Tattoo Reasons



The feeling lasts a month after I've had a seizure. Like I could nod my head too many times and have another seizure. Or drink a cup of tea or a beer and have another seizure. Or lose the thread while telling a story and then lose the thread on being conscious. Maybe my eye twitches after I work on the computer too long. Is my brain about to restart?

No. Statistically, no. I don't have a seizure more times than I do. I've had maybe eight in my life. Average that out and it's one every three and a half years. Some members of my family contend with seizures daily. Picking straws, I got the longest one. My mother has MS, and I sometimes wonder if all my seizures will lead to that. There's no stopping that kind of worry, so I try not to start.

It's been a month since my last seizure. My body was tense all that time, except for one isolated hour when I received a tattoo.

I had a craving. I spent all weekend after my seizure going through a folder of images on my computer. I photoshopped old French etchings of animals onto pictures of my body. Squid on my left arm. Stag on my right. Snake on my chest. Cicada. Arrow. Two arrows. A snake and some arrows. A snake biting a finger. The urge for a new tattoo was strong. I stood in the shower, the best place to think deep and quick, and I considered that urge.

"What do they mean?"

I've answered. And answered. And answered.

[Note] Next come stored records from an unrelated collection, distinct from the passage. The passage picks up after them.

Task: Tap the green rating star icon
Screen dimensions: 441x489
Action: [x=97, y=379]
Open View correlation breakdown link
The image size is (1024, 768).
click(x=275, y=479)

"My tattoos don't mean anything."

Well...

What I should have said was, "I don't know what they mean." I'm closer to having an idea, but I still don't fully know. I can tell you why I got them. It's boring and obvious and has everything to do with feeling out of control of my body.

For a long time I was fat. Not because I wanted to be fat but because I wanted to be in control. You've heard this one before. Eating was comfort, and I wanted to be comfortable. I had my first seizure when I was ten, and although I'd been an active kid, I became a lethargic teenager. What I see now isn't what I saw then. I can look back and see I was afraid of my body. Back then I didn't know what I was afraid of. Salty and sweet was all I wanted. Chicken tenders. Fries. Snack cakes after school. Soda (never water). I didn't like good food, or complex flavors, or moderation. I liked shorthand.

After my parents divorced, my mother chose the butterfly as her personal symbol of transformation. As an adult, I've chosen snakes and spiders, stags and cicadas. All these animals shed in part or in whole. Not just to become something else but to grow.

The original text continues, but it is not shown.